Una riada de desconfianza
Los políticos siempre parecen más interesados en enfrentarse entre sí o perseguir sus intereses de partido que en colaborar para resolver los problemas de todos
Catástrofe viene del vocablo griego katastrophé, que no se ajusta del todo al sentido vulgar del término. En su versión original alude a un giro negativo de los acontecimientos; literalmente, una “vuelta hacia abajo”. Aristóteles lo utiliza en su Poética para referirse al momento en el que en la trama de una narración se produce el cambio hacia un desenlace desafortunado, el instante en que hace su presencia la tragedia, cuando todo “se tuerce”, como diríamos en lenguaje coloquial. Es también el instante en el que se produce una “revelación” (anagnórisis), cuando el héroe toma conciencia de sus errores y de la desdichada irreversibilidad de los acontecimientos. El sentido que esta representación debe tener para los espectadores es que les conduzca hacia la catarsis, que es la vez una purificación de las pasiones y un aprendizaje. Porque el hombre puede aprender a través del sufrimiento, tiene la capacidad de llegar, gracias a esta iluminación, a comprenderse a sí mismo, a sus semejantes y las condiciones de la existencia, e incluso qué deba hacer ante ella.

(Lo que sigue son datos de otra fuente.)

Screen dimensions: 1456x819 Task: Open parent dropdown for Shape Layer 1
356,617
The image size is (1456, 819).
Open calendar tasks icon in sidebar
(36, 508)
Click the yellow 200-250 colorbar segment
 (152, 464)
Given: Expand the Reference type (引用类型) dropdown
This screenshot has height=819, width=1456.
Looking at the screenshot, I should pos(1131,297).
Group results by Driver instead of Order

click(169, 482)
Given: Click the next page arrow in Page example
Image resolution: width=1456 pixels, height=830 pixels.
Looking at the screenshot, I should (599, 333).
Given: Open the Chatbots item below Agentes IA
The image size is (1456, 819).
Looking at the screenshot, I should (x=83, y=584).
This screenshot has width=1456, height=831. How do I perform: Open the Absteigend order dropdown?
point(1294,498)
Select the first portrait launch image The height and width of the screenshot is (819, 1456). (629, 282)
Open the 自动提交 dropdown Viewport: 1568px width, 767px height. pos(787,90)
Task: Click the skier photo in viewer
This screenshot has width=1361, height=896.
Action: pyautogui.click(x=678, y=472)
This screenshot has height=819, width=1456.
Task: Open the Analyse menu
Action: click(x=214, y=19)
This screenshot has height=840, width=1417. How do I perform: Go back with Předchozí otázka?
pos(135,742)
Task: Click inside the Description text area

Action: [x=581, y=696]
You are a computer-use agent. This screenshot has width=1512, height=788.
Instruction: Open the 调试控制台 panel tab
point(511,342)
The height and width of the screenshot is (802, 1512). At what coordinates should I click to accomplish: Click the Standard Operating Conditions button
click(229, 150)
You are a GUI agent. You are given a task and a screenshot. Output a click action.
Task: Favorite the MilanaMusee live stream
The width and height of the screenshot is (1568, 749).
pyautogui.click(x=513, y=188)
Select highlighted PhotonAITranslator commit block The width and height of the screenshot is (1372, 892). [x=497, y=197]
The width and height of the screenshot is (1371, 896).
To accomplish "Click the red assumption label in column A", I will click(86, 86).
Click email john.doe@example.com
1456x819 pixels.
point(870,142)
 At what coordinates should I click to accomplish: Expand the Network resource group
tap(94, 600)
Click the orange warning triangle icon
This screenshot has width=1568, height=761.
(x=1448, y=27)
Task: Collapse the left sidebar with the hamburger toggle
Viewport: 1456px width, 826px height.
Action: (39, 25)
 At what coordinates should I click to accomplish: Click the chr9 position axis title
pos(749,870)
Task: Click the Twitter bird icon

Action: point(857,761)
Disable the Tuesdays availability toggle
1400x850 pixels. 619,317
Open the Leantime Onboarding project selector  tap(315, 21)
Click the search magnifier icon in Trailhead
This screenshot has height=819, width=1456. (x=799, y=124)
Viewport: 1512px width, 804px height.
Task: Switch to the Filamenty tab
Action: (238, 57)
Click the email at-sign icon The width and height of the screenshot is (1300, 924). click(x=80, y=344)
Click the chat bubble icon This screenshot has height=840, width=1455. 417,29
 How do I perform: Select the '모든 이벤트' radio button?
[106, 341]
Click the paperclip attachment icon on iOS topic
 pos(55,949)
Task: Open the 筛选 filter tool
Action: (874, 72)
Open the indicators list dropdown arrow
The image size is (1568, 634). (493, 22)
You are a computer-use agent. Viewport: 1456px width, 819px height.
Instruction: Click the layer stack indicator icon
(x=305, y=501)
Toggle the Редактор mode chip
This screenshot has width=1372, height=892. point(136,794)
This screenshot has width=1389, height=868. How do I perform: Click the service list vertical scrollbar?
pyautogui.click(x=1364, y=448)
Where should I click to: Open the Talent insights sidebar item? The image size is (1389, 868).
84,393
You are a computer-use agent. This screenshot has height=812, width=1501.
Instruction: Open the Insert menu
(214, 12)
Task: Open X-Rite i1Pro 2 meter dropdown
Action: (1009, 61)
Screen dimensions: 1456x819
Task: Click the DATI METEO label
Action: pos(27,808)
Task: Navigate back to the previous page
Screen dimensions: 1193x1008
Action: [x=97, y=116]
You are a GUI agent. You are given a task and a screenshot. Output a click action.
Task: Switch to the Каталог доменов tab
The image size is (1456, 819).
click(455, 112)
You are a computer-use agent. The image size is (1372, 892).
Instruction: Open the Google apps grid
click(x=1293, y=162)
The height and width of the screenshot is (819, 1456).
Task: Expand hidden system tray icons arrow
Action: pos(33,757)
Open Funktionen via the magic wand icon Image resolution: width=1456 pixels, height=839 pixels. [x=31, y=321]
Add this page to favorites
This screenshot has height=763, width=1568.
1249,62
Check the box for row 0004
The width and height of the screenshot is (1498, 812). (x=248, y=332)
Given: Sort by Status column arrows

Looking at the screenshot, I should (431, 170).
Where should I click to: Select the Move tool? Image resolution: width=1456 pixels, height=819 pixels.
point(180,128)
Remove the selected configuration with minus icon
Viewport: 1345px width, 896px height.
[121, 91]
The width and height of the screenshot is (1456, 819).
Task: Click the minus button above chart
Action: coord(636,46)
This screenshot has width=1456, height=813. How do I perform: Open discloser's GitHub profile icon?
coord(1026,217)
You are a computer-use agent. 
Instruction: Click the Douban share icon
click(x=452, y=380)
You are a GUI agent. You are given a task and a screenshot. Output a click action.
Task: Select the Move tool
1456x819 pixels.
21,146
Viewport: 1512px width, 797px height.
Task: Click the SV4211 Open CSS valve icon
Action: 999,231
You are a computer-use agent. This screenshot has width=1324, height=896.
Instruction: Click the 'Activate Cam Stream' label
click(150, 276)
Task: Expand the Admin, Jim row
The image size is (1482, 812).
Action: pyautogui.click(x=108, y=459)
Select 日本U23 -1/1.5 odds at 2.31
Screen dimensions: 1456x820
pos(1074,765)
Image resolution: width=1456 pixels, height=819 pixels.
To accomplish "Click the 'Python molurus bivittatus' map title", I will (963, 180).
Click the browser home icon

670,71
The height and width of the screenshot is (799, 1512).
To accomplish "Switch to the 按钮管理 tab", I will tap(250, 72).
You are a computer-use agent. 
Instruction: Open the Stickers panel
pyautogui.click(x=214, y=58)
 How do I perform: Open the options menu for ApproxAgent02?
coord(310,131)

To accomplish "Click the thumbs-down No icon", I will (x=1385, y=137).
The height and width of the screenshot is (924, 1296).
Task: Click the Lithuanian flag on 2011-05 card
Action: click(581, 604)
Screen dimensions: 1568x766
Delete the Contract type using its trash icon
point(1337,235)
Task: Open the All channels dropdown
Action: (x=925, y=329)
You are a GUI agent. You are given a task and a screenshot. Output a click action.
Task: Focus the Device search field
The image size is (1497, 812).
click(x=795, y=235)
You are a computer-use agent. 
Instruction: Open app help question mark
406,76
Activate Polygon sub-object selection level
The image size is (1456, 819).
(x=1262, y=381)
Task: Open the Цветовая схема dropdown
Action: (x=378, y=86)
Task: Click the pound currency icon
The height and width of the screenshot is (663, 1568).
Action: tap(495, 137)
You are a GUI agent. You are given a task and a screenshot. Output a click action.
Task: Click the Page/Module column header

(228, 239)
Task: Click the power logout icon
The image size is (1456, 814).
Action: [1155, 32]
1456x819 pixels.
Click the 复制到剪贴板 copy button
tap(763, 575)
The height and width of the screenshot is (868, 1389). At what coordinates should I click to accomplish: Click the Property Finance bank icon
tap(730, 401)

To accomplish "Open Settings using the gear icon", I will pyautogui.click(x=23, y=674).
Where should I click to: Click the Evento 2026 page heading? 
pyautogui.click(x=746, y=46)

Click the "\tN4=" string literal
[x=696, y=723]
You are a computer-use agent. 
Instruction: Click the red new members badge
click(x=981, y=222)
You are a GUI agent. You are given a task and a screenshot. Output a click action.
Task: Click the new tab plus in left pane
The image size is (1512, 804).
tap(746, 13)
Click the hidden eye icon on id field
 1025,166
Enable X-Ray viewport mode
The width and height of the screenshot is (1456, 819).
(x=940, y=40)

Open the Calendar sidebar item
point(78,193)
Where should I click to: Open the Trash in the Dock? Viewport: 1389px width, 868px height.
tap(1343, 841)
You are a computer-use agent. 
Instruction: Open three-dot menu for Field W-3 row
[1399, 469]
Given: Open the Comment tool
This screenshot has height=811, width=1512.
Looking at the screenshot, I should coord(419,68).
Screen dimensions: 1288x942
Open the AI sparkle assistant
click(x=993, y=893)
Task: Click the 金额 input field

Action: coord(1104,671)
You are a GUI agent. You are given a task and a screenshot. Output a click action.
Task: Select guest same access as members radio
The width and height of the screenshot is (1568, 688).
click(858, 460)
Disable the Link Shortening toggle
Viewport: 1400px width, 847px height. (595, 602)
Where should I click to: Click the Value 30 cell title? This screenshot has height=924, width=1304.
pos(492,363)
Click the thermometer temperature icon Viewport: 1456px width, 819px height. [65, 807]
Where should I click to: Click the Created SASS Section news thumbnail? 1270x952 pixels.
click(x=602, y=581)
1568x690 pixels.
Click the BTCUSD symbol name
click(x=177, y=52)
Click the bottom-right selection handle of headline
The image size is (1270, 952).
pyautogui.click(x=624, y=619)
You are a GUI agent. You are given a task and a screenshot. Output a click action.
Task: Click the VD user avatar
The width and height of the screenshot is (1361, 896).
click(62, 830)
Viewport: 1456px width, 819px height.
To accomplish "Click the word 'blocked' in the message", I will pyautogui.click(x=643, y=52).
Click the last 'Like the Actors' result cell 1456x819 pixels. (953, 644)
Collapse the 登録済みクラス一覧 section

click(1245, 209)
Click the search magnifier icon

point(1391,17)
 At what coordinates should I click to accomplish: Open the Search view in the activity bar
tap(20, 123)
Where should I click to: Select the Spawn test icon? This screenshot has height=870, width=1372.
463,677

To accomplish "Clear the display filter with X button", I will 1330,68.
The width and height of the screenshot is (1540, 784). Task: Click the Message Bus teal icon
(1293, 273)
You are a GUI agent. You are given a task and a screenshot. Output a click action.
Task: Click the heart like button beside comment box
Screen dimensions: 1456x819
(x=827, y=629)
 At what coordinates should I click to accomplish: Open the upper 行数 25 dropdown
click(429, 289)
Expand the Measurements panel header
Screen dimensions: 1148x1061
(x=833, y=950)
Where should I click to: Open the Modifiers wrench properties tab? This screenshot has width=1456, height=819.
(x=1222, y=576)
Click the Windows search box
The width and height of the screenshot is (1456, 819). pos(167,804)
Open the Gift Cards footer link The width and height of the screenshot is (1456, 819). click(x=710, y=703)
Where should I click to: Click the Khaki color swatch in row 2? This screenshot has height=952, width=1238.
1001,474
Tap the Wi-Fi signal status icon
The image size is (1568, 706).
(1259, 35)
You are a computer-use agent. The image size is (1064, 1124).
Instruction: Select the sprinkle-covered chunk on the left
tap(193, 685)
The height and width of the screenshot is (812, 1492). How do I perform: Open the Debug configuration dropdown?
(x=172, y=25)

Si le aplicamos este esquema a la catástrofe de Valencia, los elementos fundamentales son el de la “revelación”, el reconocimiento de las consecuencias de los errores trágicos, y el efecto que estos han tenido sobre los que hemos actuado como espectadores, la catarsis a la que ha conducido. Todo ello bajo el trasfondo de que en el mundo moderno ya no creemos que las fuerzas de la naturaleza no puedan ser domadas, siempre hay alguna responsabilidad humana, por falta de previsión o acciones desacertadas, en sus desvaríos.
En este momento nos encontramos en pleno blame game, pero estamos a la vez cartografiando al detalle todas las decisiones y acciones que se produjeron en los primeros días, durante y después de las riadas. Aunque al final quepa establecer una adecuada imputación de responsabilidades, donde Mazón parece ser el primer señalado, me temo, empero, que cada bloque ya ha extraído sus propias conclusiones. No hay más que ver las viscerales reacciones iniciales, donde la culpa se atribuyó desde el inicio a la parte contraria.
Por eso, creo que lo más interesante es fijarse en ese momento de la visita de las autoridades, recibidas con tan desaforada ira en contra de todas ellas. Fue un momento catártico, en el sentido de que exhibió una reacción de malestar ciego, casi mecánico, contra el sistema. El mensaje fue: “Nos estáis fallando”. Desde luego, eran condiciones extremas y pudo haber algunos ultras infiltrados, pero no lo simplifiquemos. Detrás late esa profunda desconfianza que las encuestas nos muestran hacia los políticos, que siempre parecen más interesados a enfrentarse entre sí o perseguir sus intereses de partido que en colaborar para resolver los problemas de todos. Prueba de ello es que acabaron bajando el tono a partir de ese momento. Habrá tiempo para reflexionar sobre las disfuncionalidades del Estado autonómico, pero uno no puede dejar de plantearse el contrafáctico sobre cuál habría sido el nivel de colaboración si la Comunidad Valenciana hubiera seguido estando en manos del PSOE. O esa contradicción entre la posición del PP durante la pandemia, en la que la queja era que había “demasiado” Estado, y la reclamación ahora de que había demasiado poco; de lo que en su día renegaron e incluso impugnaron, el estado de alarma, es lo que en ese funesto momento exigieron.
Esta representación trágica no ha conseguido purificar nuestras emociones. Lo llevamos claro como seamos también incapaces de extraer algún aprendizaje de tanto sufrimiento. Su mayor “revelación” es la importancia de la unidad ante las adversidades, justo aquello que cabe esperar ante la nueva ordenación del mundo y el cambio climático. Actuemos en consecuencia.